* **AIM OF THE TASK**
Put the entries from the line containing "Given: Toggle the" through the line containing "Open Quali articoli" into a two-column CSV with the headers text and answer. Give one row per entry, with each field quoted and any line breaks replaced by spaces.

Raw records
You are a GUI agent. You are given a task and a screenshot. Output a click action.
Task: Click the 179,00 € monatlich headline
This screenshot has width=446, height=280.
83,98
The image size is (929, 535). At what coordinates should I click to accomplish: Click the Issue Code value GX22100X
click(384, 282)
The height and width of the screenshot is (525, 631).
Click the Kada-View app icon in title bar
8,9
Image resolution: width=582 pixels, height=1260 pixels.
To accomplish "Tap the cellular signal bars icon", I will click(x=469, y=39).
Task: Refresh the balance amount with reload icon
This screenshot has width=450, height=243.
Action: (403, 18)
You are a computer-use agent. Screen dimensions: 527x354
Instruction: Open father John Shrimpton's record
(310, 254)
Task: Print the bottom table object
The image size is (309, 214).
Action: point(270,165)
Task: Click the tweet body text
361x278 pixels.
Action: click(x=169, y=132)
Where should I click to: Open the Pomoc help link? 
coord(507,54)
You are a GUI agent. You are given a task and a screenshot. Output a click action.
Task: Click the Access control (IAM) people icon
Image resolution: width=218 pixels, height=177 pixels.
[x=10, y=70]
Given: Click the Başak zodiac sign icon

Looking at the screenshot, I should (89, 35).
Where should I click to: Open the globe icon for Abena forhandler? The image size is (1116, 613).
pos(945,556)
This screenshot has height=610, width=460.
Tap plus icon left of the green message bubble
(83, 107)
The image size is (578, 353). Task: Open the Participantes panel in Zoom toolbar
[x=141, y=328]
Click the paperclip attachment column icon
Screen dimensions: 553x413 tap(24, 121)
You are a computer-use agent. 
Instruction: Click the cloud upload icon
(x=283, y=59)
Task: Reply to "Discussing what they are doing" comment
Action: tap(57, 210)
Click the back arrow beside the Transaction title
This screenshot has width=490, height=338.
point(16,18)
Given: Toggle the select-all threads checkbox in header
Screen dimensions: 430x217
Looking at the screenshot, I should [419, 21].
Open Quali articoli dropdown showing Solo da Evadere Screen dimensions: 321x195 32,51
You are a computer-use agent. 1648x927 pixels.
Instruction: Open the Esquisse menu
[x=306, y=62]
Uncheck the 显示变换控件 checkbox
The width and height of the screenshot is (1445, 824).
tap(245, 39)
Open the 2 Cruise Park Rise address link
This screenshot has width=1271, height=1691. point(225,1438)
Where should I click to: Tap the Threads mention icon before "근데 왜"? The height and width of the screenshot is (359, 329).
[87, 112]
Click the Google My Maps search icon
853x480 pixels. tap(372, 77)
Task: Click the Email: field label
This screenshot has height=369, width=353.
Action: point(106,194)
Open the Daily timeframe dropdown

* **COMPLETE RESPONSE**
text,answer
"Given: Toggle the select-all threads checkbox in header Screen dimensions: 430x217","Looking at the screenshot, I should [419, 21]."
"Open Quali articoli dropdown showing Solo da Evadere Screen dimensions: 321x195","32,51"